DigitalHippo Introduction

Endpoints

(These endpoints won’t be public accessible in a production environment execept the demo site)

Demo Site
Github
- Frontend Repo
- Backend Repo
Eureka Dashboard
Springdoc OpenAPI
Prometheus
- CPU Usage
- JVM Memory Used Bytes
Grafana
- Springboot APM Dashboard
- JVM Dashboard
Kibana

Content Outline

Architecture Overview
Introduction to Each Microservice
Product Caching
- Overall Caching Process
- Cache Penetration
- Cache Breakdown
- Cache Avalanche
Searching
Authentication
- Session-based Token Auth
- Comparison with JWT
System Optimization
- User ID Penetration
- Asynchronous Orchestration
- Decoupling
Payment Handling
Deployment
- Local Deployment
- Full Deployment on AWS
- Terraform: Infrastructure as Code

1. Architecture Overview

This project is for learning purposes, it’s based on “Josh tried coding” turtorial, with many extra features and a self-designed/coded backend.

Overall, DigitalHippo is a client-server (C/S) architecture application with a separate frontend and backend.

The frontend application is developed with Nextjs 14, Typescript, TailwindCSS for the styling and Shadcn UI as the component library.

The backend is a Microservice Architecture application, using SpringBoot, SpringCloud (Netflix, AWS, OpenFeign …), with Java 17 and Kotlin 2.0.20

The backend application integrates with ELK Stack (Elasticsearch, Logstash, Kibana) for Central Logging Management. This will help the operation team to observe system activities, trouble shoot problems and investigate the root cause.

The backend application also integrates with Prometheus and Grafana, this will allow operation team to monitor system performance through its metrics.

2. Introduction to Each Microservice

Overview

There are 8 different types of microservices in total:

(The following endpoints in the table won’t be public accessible in production environment)

Microservice Name	Programming Lanuage	Description	Springdoc API	Kibana Dashboard
Eureka	Java	Service registry	/	/
Server Gateway	Java	Application gateway	/	Server Gateway
User	Kotlin	Handles business operations regarding users and authentication.	Swagger-UI (MS USER)	MS USER
Product	Kotlin	Handles all the CUD operations of Products.	Swagger-UI (MS PRODUCT)	MS PRODUCT
Search	Java	Handles all the product searching requests using ElasticSearch.	Swagger-UI (MS SEARCH)	MS SEARCH
Cart	Kotlin	Handles all the CRUD operations regarding Cart operations.	Swagger-UI (MS CART)	MS CART
Email	Kotlin	Integrated with Gmail STMP to send email to users when they first created their accounts or made a purchase.	/	MS EMAIL
Stripe	Java	Integrates with Stripe, and handles all the payment operations.	Swagger-UI (MS STRIPE)	MS STRIPE

Digitalhippo Microservice Overview

All microservice applications are constructed and managed by Apache Maven

MS Eureka

Eureka Server works as a Client-side service registry. Each microservice will register itself with Eureka.
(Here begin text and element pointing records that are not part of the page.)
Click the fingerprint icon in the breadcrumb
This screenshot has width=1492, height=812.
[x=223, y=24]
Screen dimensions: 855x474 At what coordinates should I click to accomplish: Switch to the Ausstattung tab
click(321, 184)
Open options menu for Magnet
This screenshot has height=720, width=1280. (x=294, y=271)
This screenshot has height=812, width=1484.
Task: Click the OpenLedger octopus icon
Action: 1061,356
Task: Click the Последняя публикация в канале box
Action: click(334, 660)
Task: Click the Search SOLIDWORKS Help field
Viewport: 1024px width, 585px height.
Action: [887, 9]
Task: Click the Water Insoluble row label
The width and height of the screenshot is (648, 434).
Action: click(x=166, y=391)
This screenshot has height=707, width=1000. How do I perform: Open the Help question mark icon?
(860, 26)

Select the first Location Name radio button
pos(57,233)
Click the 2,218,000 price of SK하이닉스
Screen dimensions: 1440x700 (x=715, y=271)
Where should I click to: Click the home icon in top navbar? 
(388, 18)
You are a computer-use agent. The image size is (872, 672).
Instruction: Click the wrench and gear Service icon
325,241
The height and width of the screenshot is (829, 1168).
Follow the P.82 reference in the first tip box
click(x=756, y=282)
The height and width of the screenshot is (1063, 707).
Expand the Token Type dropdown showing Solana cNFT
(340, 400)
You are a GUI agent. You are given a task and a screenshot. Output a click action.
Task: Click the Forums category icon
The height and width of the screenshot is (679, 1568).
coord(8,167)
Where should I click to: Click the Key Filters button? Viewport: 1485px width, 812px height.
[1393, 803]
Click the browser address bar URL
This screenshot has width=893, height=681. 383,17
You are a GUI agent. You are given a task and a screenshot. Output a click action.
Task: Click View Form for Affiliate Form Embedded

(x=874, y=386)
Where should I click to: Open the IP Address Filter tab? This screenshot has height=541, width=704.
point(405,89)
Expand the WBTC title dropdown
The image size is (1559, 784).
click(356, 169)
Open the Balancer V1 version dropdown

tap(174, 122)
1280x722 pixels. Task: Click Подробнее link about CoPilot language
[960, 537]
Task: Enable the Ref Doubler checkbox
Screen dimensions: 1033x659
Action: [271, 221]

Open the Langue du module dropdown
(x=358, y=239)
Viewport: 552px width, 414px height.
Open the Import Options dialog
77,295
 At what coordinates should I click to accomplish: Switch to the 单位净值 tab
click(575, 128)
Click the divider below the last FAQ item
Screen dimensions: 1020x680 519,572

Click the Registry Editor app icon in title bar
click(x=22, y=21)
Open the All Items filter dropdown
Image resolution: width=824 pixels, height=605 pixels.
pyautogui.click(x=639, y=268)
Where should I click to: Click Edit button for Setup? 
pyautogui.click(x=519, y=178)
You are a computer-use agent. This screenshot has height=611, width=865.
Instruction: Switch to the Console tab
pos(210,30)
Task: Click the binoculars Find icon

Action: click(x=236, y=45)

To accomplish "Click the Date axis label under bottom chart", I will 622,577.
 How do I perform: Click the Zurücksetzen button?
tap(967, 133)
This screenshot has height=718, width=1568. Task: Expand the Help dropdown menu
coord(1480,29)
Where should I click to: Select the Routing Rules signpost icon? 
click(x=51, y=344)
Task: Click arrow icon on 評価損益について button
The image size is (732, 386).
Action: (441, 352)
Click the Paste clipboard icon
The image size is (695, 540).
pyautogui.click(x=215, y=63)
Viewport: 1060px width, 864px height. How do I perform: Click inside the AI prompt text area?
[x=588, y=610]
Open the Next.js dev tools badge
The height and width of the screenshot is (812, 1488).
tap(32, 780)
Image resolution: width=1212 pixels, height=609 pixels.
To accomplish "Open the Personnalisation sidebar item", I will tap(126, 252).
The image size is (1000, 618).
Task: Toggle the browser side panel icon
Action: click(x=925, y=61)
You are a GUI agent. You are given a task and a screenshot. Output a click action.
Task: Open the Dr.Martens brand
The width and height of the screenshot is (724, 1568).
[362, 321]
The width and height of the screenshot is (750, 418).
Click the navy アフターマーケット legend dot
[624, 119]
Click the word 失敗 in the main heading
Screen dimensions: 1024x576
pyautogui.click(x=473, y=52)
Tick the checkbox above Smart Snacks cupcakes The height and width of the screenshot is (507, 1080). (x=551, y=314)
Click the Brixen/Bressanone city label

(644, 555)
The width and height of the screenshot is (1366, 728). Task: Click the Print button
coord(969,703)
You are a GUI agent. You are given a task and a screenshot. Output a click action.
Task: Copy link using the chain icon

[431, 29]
When other microservices need to communicate, they query Eureka to discover the instance of the service they need.

This will allow:

Dynamic discovery of services as they scale up or down.
Load balancing across available instances of a service.
Fault tolerance, as Eureka removes or marks down failed services, allowing others to bypass them.

The Eureka Dashboard can be accessed here.

(This endpoint won’t be public accessible in production environment)

MS Server Gateway

Spring Cloud Gateway acts as an API entry point for all client requests. It distributes the incoming requests to the appropriate microservices and handles the authentication, logging, and rate limiting. In this project, The Server Gateway microservice uses Global Filters for Authentication and User ID Penetration.

MS Cart

The Cart microservice is programmed in Kotlin, It handles all CRUD operations related to cart management, including:

Persisting cart items when the user adds products
Combining the user’s cart items if they added products before logging in
Removing cart items once the user creates an order

MS Email

The Email microservice is programmed in Kotlin, it implements two AWS SQS listener to receive the data for constructing Account Verification Email or Receipt Email based on pre-configured HTML templates. Then it will send the email using JavaMailSender via Gmail STMP. Source code for this feature.

3. Product Caching

Source Code for this feature

Overall Caching Process

1. Query Without Cache

In this scenario, PostgreSQL will receive all the workload directly from clients, causing several issues:

Slow response times: Accessing a cache is typically much faster than querying a relational database. Without a caching mechanism, every client request will trigger a database access rather than a cache query.
High database load: Frequent access will increase the database workload, potentially causing performance drops or even crashes.
Poor scalability: As the Product Service scales up to handle high volumes, PostgreSQL can easily become a bottleneck since all client requests result in database access.

2. Caching with Redis

To address the above issues, a caching mechanism is required.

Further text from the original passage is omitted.